#### Aufgabenstellung:
Ermittle, in wie vielen Zeilen der unten stehenden Datensätze die Zeichenfolge „screenshot“ vorkommt, und nenne ausschließlich diese Zahl. Groß- und Kleinschreibung sind dabei zu beachten.

#### Bereitgestelltes Material:
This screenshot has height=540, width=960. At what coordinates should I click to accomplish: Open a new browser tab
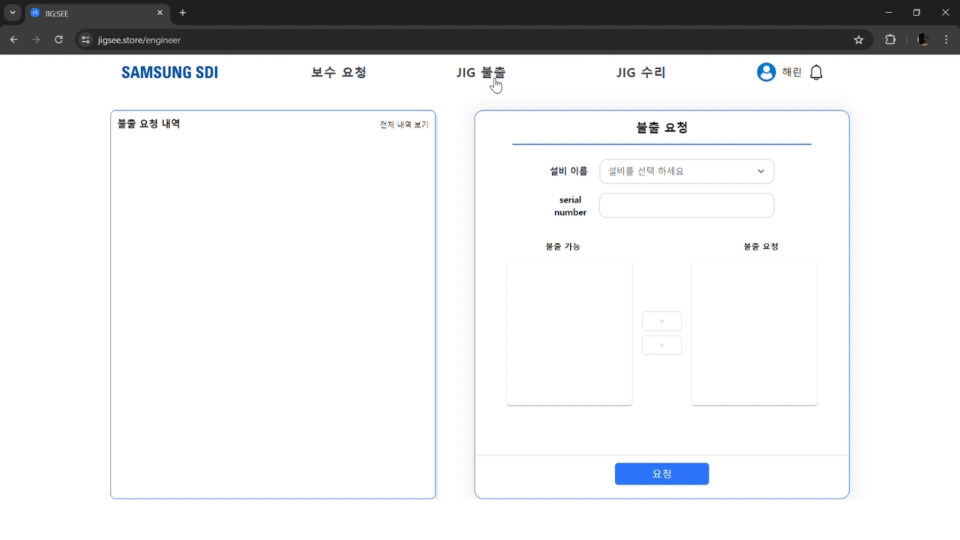tap(182, 12)
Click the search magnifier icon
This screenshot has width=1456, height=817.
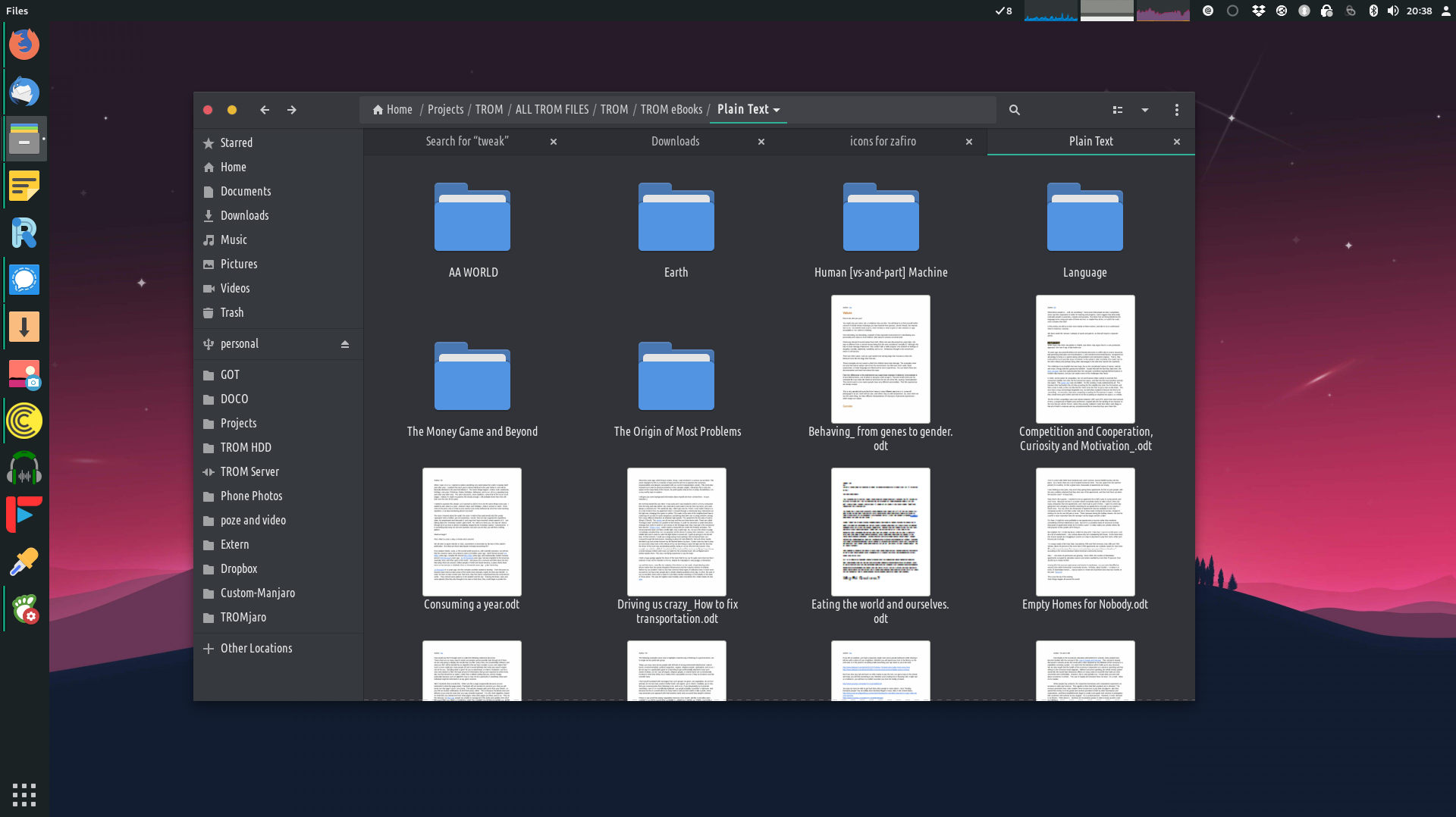pos(1014,110)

#### Ergebnis:
2